> **PASSAGE GIVEN**
++++++++++
You can understand the conflict in the proper context instead of falling for a false sense of balance ("historical bad blood"). Do American Indians have "historical bad blood" with white settlers? In a disingenuous sense, yes. But it's more correct to say that the Indians are aggrieved at the conquest and loss of their lands than to imply it's some sort of "Hatfield and McCoy" situation where they've just "always been killing each other."
It would've been bad for the Jews had more of them been within Hitler's grasp, yes. But why should the Palestinians pay the price? Would you give up half of your country to the Tutsi to save them from the Hutus? Why not?
In the world we live in, the Soviets decided to take over Eastern Europe, create a bunch of puppet states, and bus in a bunch of Russians. It still seems bad to me that local languages are spoken and that Russians face discrimination. Knowing that Soviet tanks rolled through the streets in the 1940s doesn't change my opinion much.
++++++++++
> **DATASET ENTRIES**
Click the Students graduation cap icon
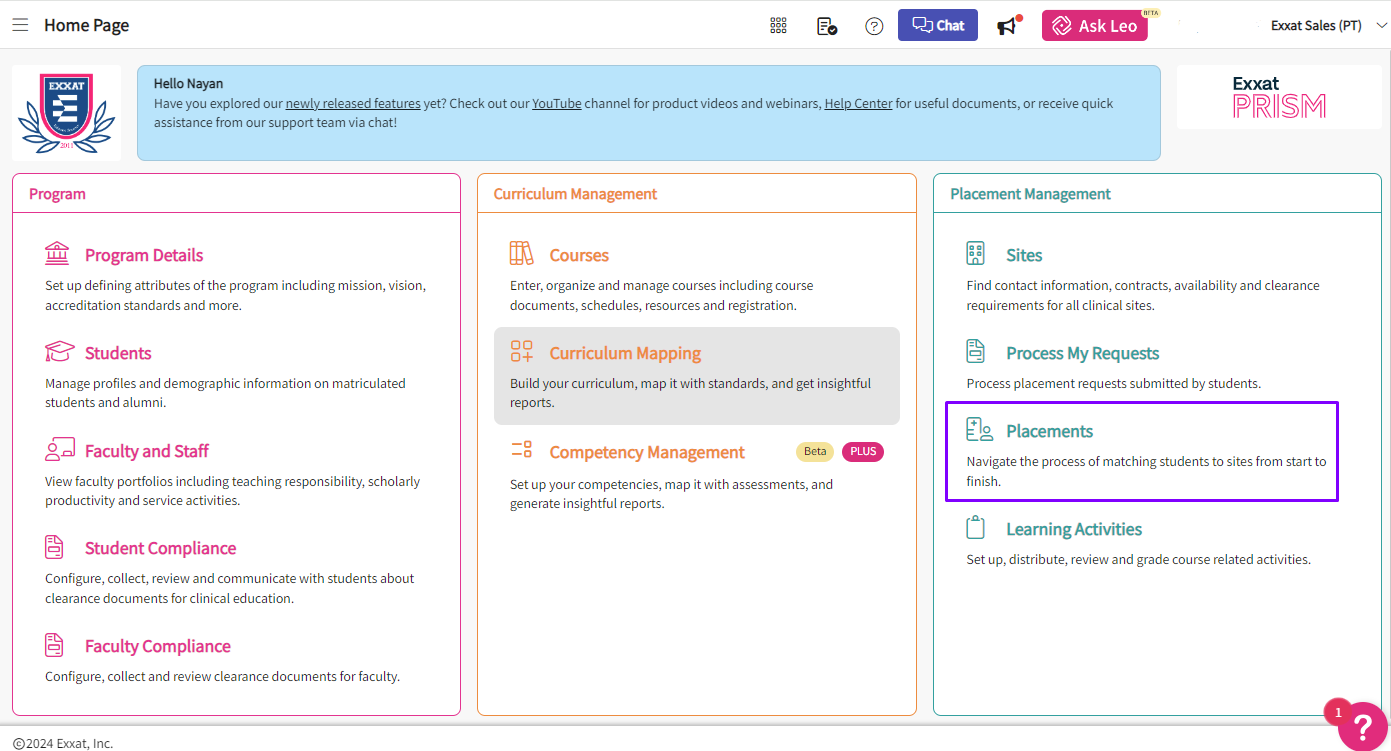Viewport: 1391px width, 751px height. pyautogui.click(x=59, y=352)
++++++++++
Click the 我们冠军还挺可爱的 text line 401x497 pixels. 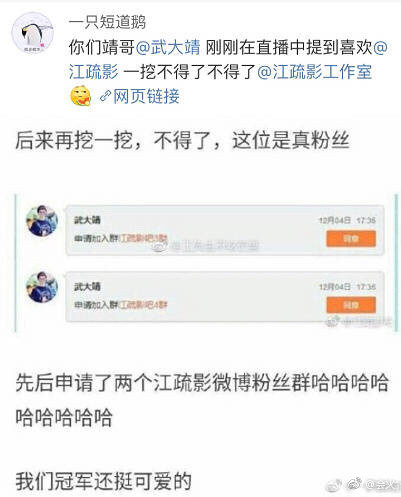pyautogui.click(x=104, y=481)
++++++++++
> **DO THIS**
Write what comes next in the passage about historical grievances and conquered lands, picking up after its final sentence. The records come from a different source than the text.

> **SOLVED PROBLEM**
You can't just arbitrarily draw a line and ignore all history before that point and expect to understand anything. I'm not on favor of affirmative action or reparations, for example, but I would never deny that to understand black Americans you'd need to know about slavery, Jim Crow, the Civil Rights era, effects of Great Society, crack epidemic, etc. It would be foolish to simply say "blacks and whites have always hated each other, blacks are rioting in the streets and whites aren't, ergo blacks bad." It's more complex than that and context matters.
My point is that the historical context helps with understanding, but that it doesn't really help me much on what action to take or what policy to pursue.